Rape accused gets 'benefit of doubt'

A man accused of raping his sister-in-law has been let off by a Delhi court due to “serious infirmities and inconsistencies” in the victim’s deposition.

Additional Sessions Judge Nisha Saxena acquitted Nizamuddin of charges of raping his sister-in-law, saying the accused is entitled to “benefit of doubt” as the victim’s story is “improbable”.

“The evidence is found to be suffering from serious infirmities and inconsistencies. The victim has evaded relevant questions during cross examination,” the court said.

The prosecution said Nizamuddin had gone to the victim’s house in May 2008 when her husband and children were away in Hapur in Uttar Pradesh.

Nizamuddin, who is the husband of the victim’s sister, had asked the woman to open the door as police were chasing him. He told the woman that he wanted to stay at her house for the night, the prosecution said.

Then he entered the victim’s room and raped her, it said.

Nizamuddin’s counsel told the court that if there had been such an incident, the victim would have raised alarm.

“Her conduct shows that she is trying to implicate the accused due to family enmity,” the counsel said.

Compensation

A man who lost one of his legs after being run over by a mini-truck has been awarded a
compensation of over Rs 18 lakh by a road accident tribunal.

The Motor Accident Claims Tribunal ordered Reliance General Insurance company Ltd, with which the vehicle was insured, to pay Rs 18,75,195 to 40-year-old Paharganj resident Nandan Mukherjee.
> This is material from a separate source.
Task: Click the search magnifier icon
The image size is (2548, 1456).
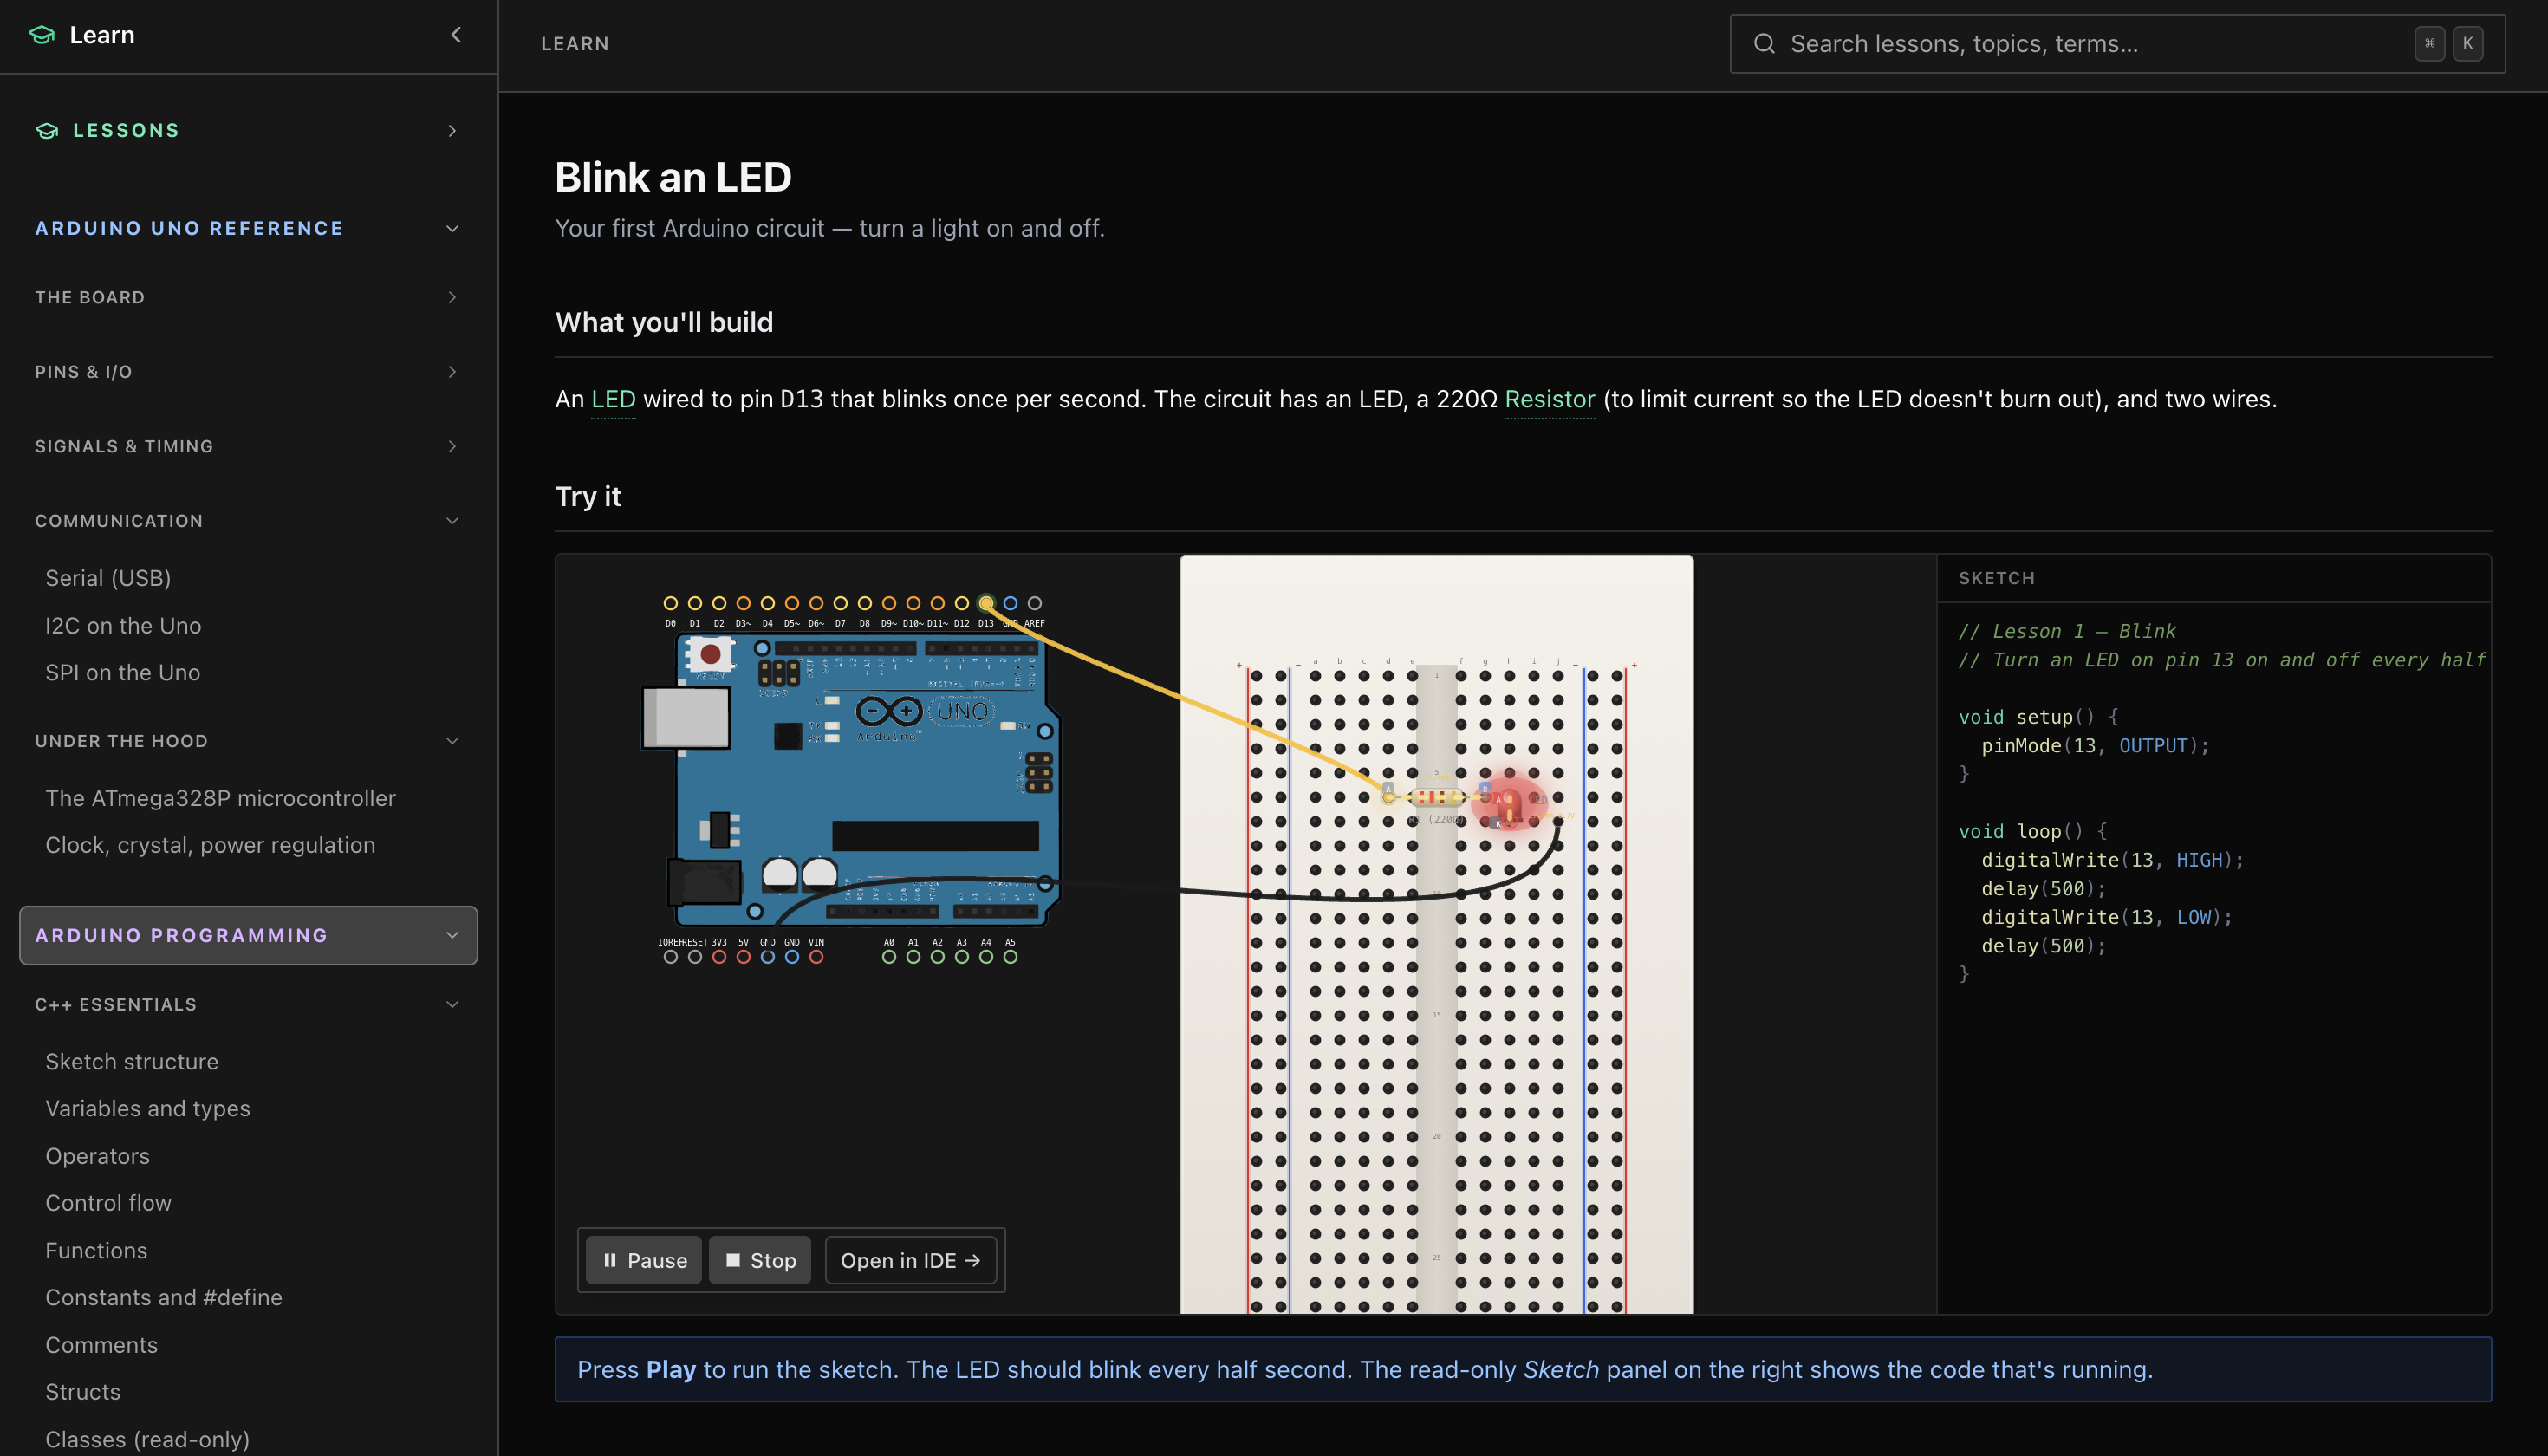Action: pos(1764,44)
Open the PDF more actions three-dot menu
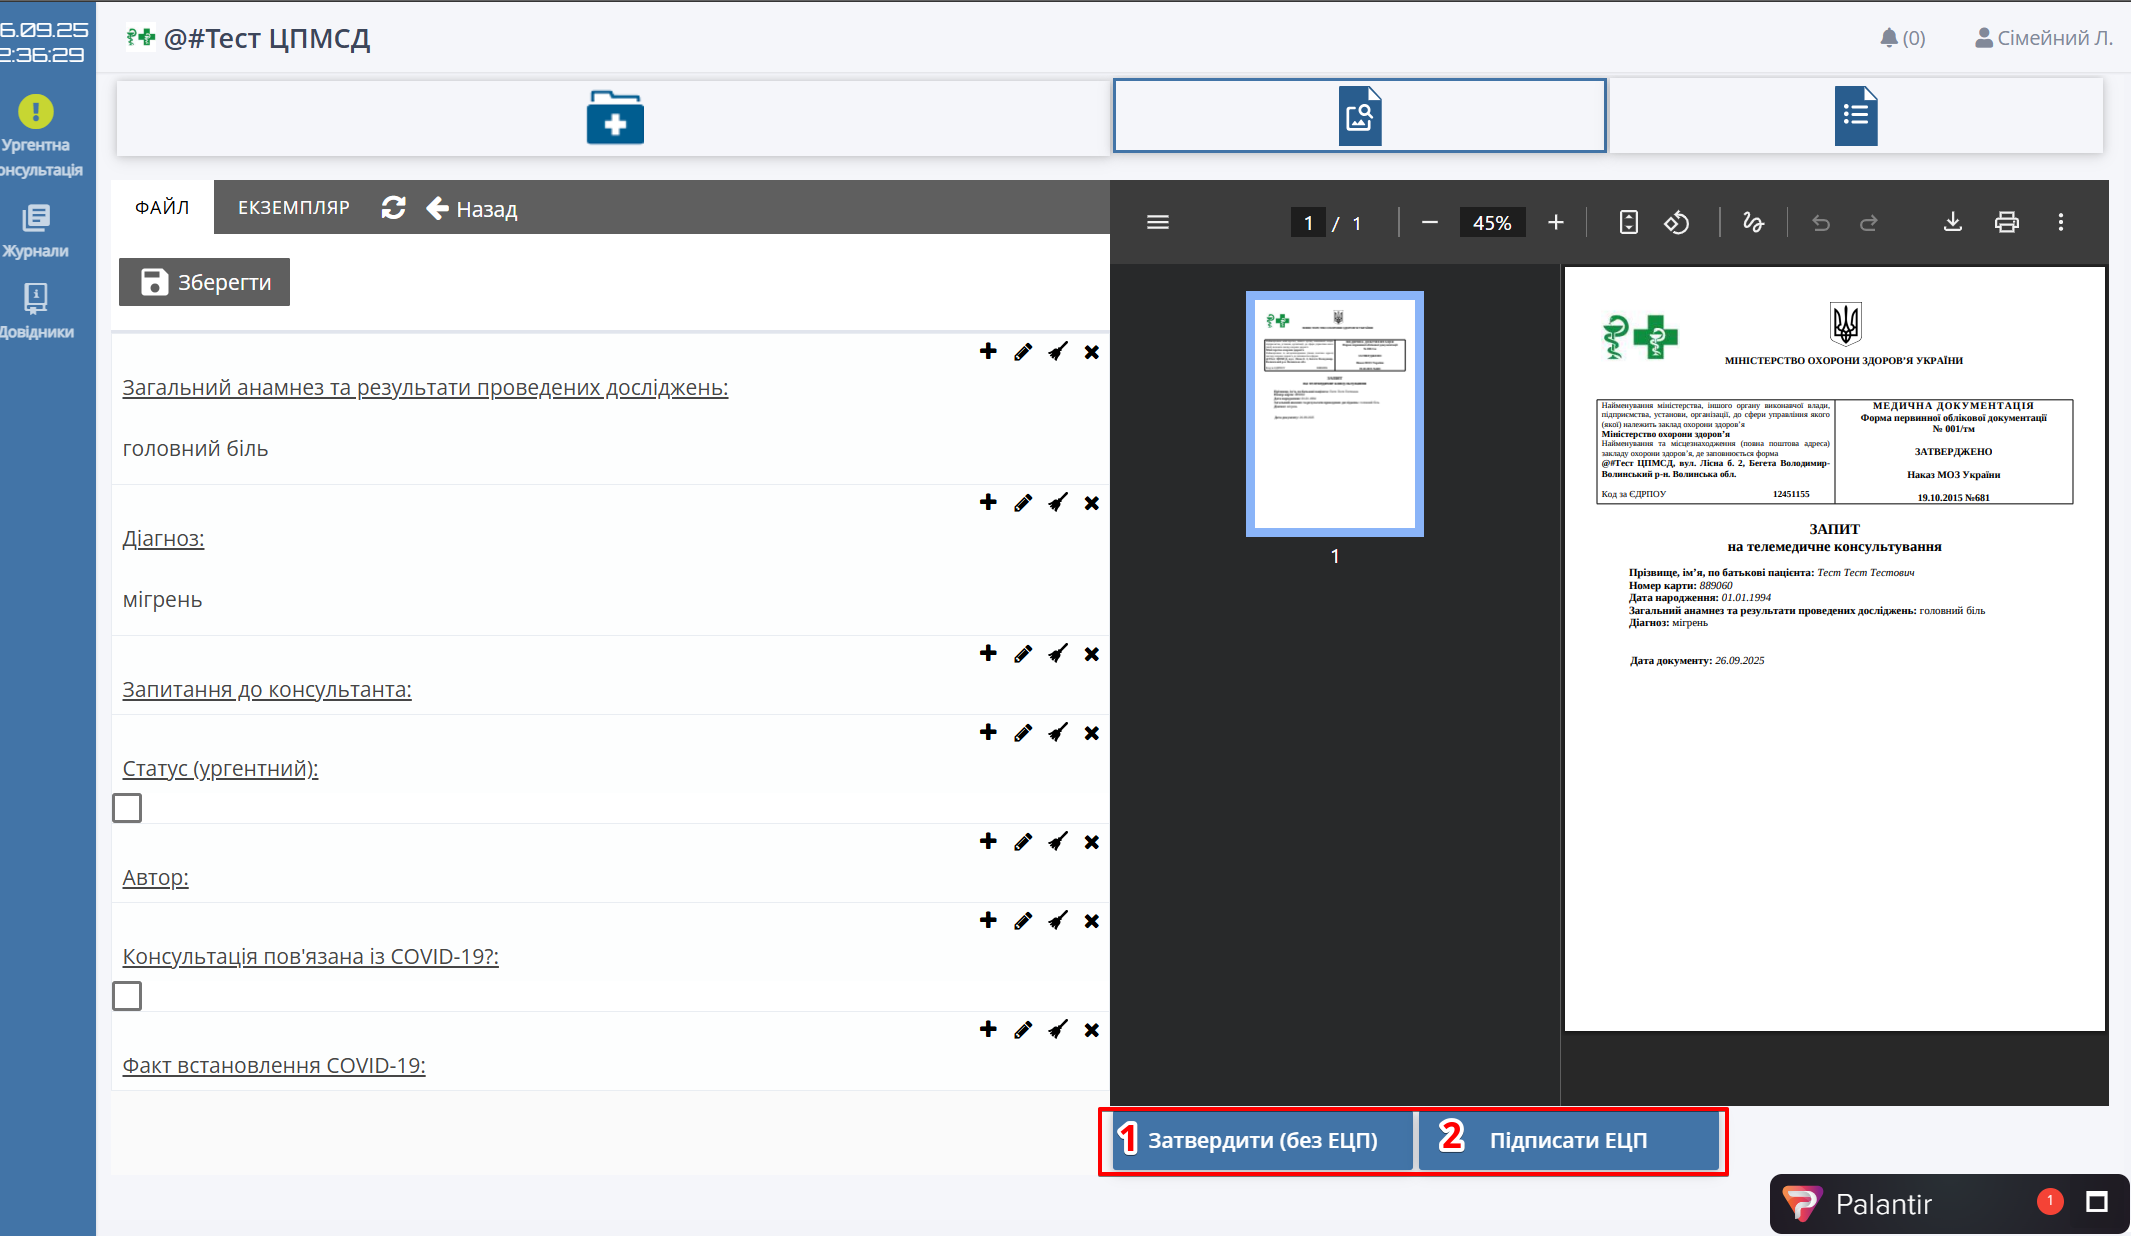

“In view of the unrefuted testimony of the petitioner and documents available on record, it has been prima facie proved that he suffered injures due to rash and negligent actions of the driver,” said the tribunal’s presiding officer Dinesh Bhatt.

The accident happened in July 2011 while Mukherjee was crossing a road in north Delhi. He was hit by a mini-truck driven by Ghaziabad resident Mohammed Rafiq.

The vehicle was also coming from the wrong side. Mukherjee’s leg had to be amputated.

The tribunal noted that he had suffered up to 75 per cent disability of the right lower limb.

“The petitioner was a tutor. So the amputation will partly affect his working capacity,” the tribunal said.